DATA CENTERS DE Google: ESTA MAQUINA LO SABE TODO SOBRE USTED

Esta máquina es el cerebro del planeta. En lugar de neuronas, acumula miles de servidores. Google enseña por primera vez sus enigmáticos centros de datos, que guardan más información de la que podamos imaginar.




Esta máquina lo sabe todo sobre usted Los edificios que albergan estas máquinas, vistos desde el exterior, parecen anodinas plantas industriales. Sin embargo, encierran los datos íntimos de millones de personas del planeta

Son los centros de datos de Google, el corazón de la información que palpita en la Red. Tubos de colores trufan los sótanos de estas instalaciones para refrigerar sus servidores, calentados por el incesante tráfico que generan los vídeos, e-mails, mapas, fotos y datos que circulan entre los ordenadores mundiales y las múltiples plataformas que controla la compañía de Larry Page y Sergey Brin.

En los noventa, estos dos estudiantes de la Universidad de Stanford (en EE.UU.) desarrollaron un revolucionario motor de búsqueda para Internet. Para ello fabricaron con piezas de Lego un conjunto de discos duros que montaron a mano. Ahora, quince años después y con más de una treintena de servicios web en su cartera (YouTube, Gmail, Google+, Maps...) se ha convertido en la compañía que más tráfico de datos mueve. Cada vez que un usuario usa uno de sus servicios, ya está conectado a alguno de los trece centros de datos que la empresa tiene repartidos entre América (siete), Asia (tres) y Europa (tres).

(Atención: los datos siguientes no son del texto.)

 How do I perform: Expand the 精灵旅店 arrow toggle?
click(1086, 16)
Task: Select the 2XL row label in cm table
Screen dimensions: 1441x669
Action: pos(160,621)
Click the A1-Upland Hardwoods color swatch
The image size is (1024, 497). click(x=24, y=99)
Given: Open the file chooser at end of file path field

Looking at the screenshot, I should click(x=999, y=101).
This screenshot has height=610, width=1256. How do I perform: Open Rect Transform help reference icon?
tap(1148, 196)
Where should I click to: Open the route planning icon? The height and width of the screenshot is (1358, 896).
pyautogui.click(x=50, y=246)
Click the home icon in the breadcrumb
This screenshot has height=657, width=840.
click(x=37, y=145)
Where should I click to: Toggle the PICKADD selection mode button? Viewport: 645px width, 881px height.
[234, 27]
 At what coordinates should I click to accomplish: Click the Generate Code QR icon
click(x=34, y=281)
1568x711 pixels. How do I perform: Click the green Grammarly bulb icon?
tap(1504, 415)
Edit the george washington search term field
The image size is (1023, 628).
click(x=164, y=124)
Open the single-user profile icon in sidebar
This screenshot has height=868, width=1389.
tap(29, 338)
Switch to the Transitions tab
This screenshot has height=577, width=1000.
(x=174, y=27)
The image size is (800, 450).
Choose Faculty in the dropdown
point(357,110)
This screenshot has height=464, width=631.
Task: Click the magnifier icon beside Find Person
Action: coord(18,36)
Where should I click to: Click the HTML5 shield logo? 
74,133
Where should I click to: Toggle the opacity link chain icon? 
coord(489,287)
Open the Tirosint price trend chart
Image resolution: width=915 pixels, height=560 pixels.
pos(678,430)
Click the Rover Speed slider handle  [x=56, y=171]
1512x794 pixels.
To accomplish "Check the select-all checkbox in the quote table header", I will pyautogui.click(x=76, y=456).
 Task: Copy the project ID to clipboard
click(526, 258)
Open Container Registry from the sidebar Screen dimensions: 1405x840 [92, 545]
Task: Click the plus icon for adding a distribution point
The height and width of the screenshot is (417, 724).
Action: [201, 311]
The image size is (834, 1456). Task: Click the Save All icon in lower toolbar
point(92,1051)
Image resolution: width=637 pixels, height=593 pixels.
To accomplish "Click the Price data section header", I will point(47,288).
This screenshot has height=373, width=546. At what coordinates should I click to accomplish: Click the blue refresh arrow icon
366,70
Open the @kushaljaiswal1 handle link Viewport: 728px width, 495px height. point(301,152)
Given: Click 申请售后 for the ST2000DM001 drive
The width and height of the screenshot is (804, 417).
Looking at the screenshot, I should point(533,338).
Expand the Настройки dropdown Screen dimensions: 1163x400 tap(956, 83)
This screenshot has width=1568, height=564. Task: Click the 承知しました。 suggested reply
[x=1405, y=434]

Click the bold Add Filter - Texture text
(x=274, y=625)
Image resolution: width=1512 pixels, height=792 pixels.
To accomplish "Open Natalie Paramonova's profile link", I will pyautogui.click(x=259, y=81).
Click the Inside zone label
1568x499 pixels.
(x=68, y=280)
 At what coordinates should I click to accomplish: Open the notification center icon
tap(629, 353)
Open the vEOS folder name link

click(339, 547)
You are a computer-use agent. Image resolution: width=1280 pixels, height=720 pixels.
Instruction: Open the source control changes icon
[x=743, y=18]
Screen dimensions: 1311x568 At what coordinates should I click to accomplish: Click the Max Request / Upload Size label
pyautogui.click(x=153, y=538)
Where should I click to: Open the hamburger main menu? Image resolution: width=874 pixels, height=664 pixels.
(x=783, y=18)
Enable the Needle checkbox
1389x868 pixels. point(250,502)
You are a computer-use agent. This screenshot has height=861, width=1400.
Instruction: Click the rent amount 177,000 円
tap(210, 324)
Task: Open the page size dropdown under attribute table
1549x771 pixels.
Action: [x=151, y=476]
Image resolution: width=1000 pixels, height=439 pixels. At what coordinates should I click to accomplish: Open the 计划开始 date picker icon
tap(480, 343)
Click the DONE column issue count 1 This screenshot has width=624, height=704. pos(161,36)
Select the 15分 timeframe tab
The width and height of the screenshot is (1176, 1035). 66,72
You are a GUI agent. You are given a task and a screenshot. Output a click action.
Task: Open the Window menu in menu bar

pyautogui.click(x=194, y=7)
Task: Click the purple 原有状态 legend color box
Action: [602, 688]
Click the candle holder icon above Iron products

Estos edificios inteligentes no descansan. Funcionan las 24 horas. La temperatura debe permanecer constante a 26,6 grados centígrados, para salvaguardar su buen funcionamiento. Para conseguirlo, utilizan agua en circulación que absorbe el calor que generan las máquinas. Google asegura que así consumen un 50 por ciento menos de energía que otras instalaciones similares. Actualmente existen miles de centros de datos en todo el mundo y la mayoría despilfarra energía, según denunció The New York Times. Los datos del informe ¿Cómo de limpia es tu 'nube'?, de Greenpeace, han puesto de manifiesto que las compañías que más contaminan son Amazon, Apple y Twitter. Las que menos: Facebook, Yahoo! y Google. Esta última llega a asegurar que usar Gmail, su servicio de correo electrónico, disminuye un 98 por ciento el impacto medioambiental, frente a otros competidores. Aunque también disminuye la privacidad.

«¿Tenéis un iPhone? ¿Una BlackBerry? ¿Usáis Gmail? -disparó hace un año Julian Assange-. Pues estáis jodidos». ¿Acierta en el diagnóstico el creador de WikiLeaks? El mismo Google reconoce que el número de peticiones de datos de sus usuarios por parte de organismos gubernamentales o tribunales alemanes, por ejemplo, se incrementó de enero a junio del pasado año un 39 por ciento con respecto al semestre anterior. Y que en España creció un 28 por ciento en el mismo periodo. En caso de requerimientos judiciales o en el curso de una investigación, la compañía está obligada por diferentes legislaciones locales a transferir nuestros datos.

También Facebook, Twitter y otras redes sociales tramitan a diario miles de solicitudes similares en todo el mundo. «Aquí tenemos la más amplia base de datos del mundo sobre la gente. Todo, accesible a los servicios de inteligencia», ha dicho Andrew McLaughlin, exasesor de Obama en tecnología y antiguo responsable del departamento de asuntos institucionales de Google.

El pasado julio, Google actualizó la política de privacidad de sus diferentes servicios, con lo que puede cruzar la información privada del usuario en su provecho. Según ellos, esta medida solo pretende mejorar las búsquedas, ofrecer publicidad segmentada y compartir de forma más rápida y sencilla entre usuarios. Sin embargo, lo cierto es que también le permite a Google acceder a datos de las llamadas y mensajes cortos enviados desde teléfonos con Android, además de información sobre el modelo del terminal, la versión del sistema operativo, el operador de telecomunicaciones y redes móviles y Wi-Fi utilizadas. También pueden compartir los datos personales del usuario con empresas, organizaciones o personas físicas ajenas a Google si consideran que existe una necesidad razonable de acceder a los mismos o cuando el usuario dé su consentimiento para hacerlo (marcar una casilla en el proceso de registro). Nada es gratis en la 'nube'.